_Task details_
In your copy, reproduce the entries exactly as they are, minus the images.

_Input data_
↓
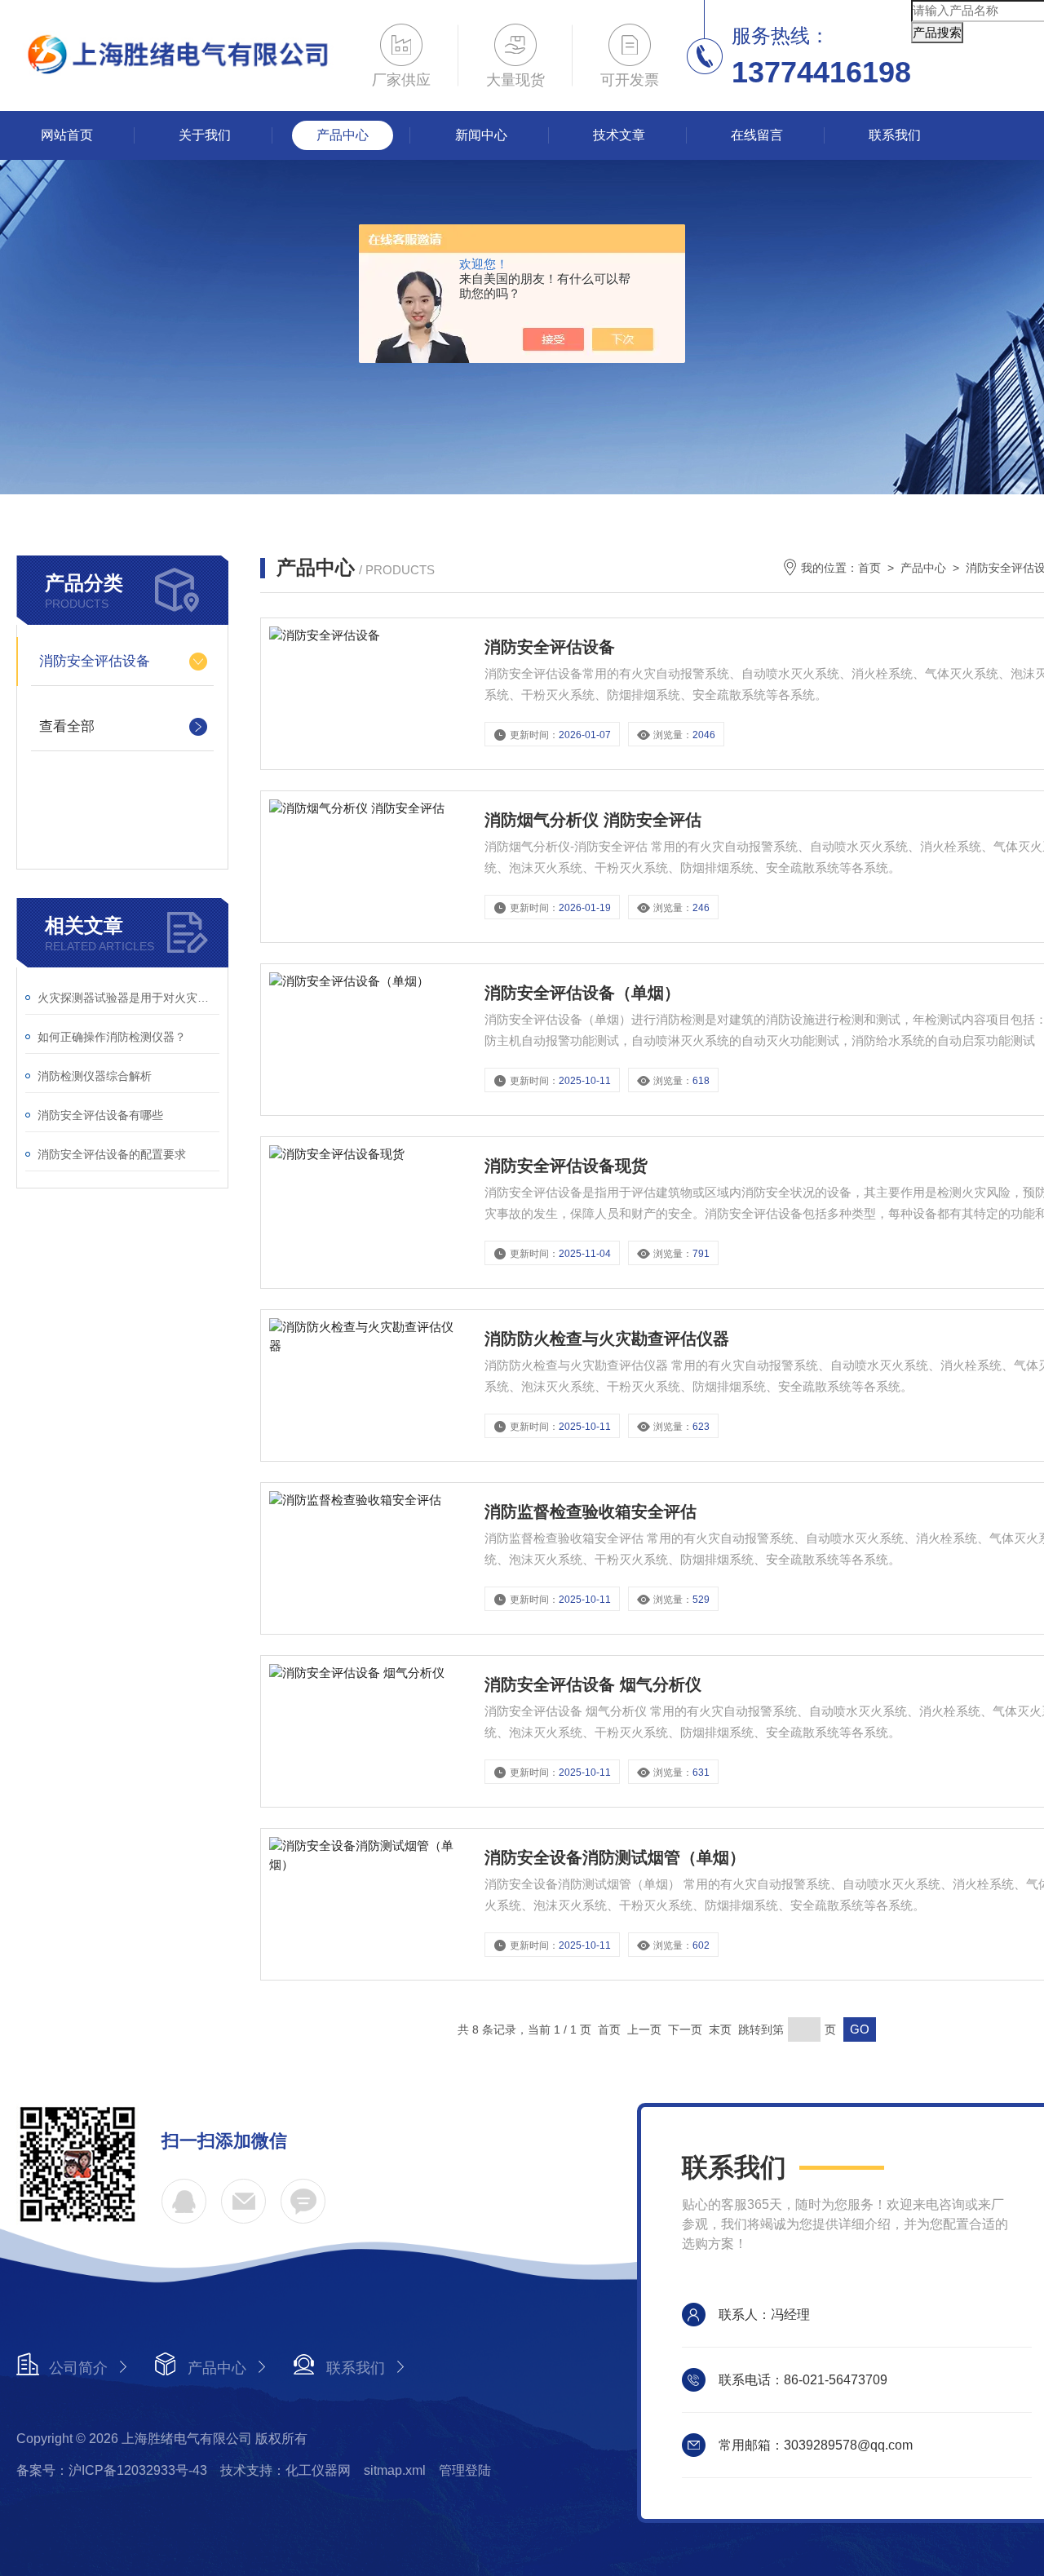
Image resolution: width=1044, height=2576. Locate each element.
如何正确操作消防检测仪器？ (112, 1036)
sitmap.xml (395, 2470)
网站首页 (67, 135)
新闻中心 (481, 135)
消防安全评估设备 (94, 661)
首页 (869, 567)
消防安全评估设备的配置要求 (112, 1154)
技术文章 (619, 135)
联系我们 (895, 135)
↑
_Your solution_
Image resolution: width=1044, height=2576. Locate each element.
如何正确操作消防检测仪器？ (112, 1036)
sitmap.xml (395, 2470)
网站首页 (67, 135)
新闻中心 (481, 135)
消防安全评估设备 (94, 661)
首页 (869, 567)
消防安全评估设备的配置要求 (112, 1154)
技术文章 (619, 135)
联系我们 (895, 135)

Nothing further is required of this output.